#### GIVEN DATA

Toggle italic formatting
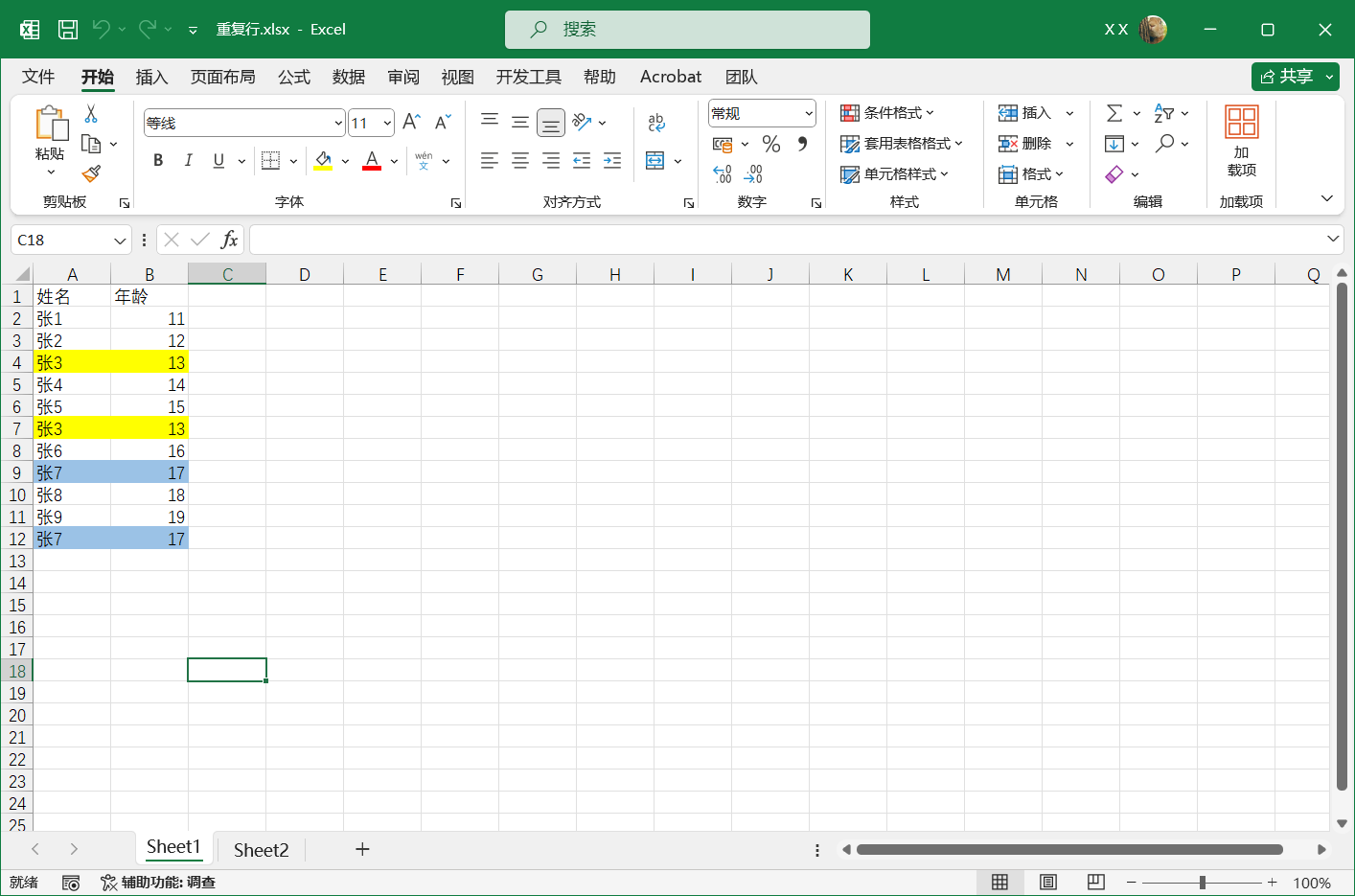 [x=189, y=161]
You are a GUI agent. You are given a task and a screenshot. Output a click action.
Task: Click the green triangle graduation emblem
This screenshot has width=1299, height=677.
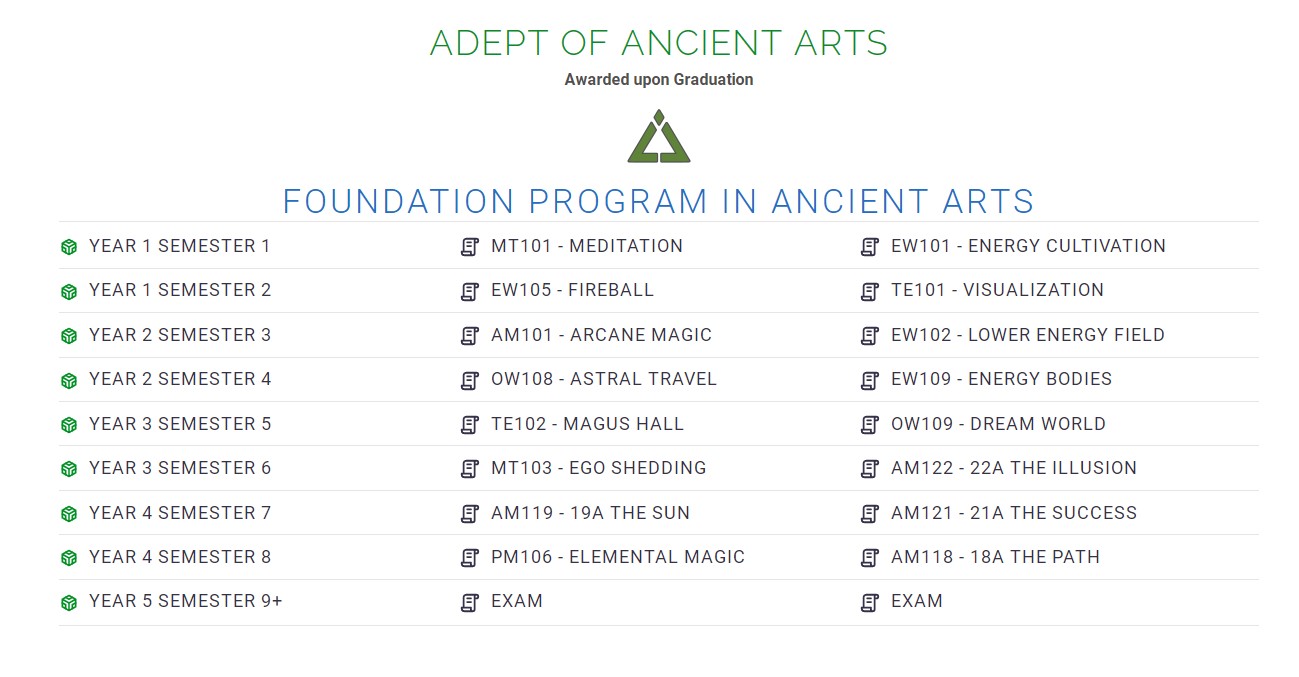659,136
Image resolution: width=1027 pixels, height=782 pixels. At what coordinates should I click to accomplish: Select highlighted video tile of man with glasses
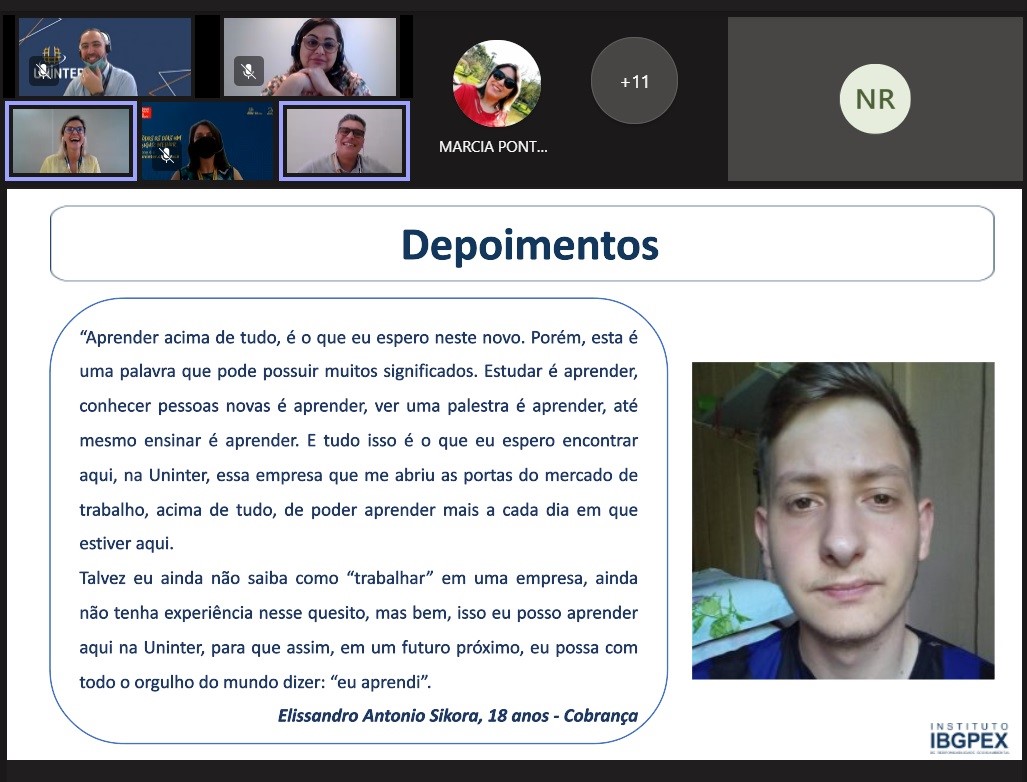[x=344, y=142]
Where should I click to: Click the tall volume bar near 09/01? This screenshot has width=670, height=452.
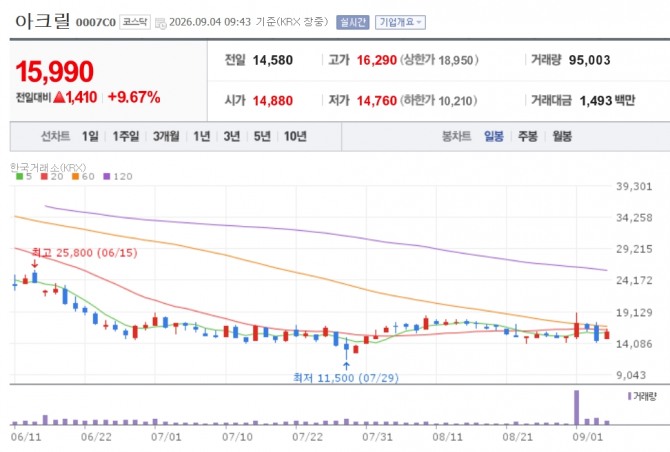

########

Nothing but the lines from the one holding "This screenshot has width=1299, height=677." through the last line of the entries should be written out, exactly and inclusively, minus the pictures.

This screenshot has width=1299, height=677.
659,136
Image resolution: width=1027 pixels, height=782 pixels. At what coordinates should I click to accomplish: Select highlighted video tile of man with glasses
[x=344, y=142]
Where should I click to: Click the tall volume bar near 09/01? This screenshot has width=670, height=452.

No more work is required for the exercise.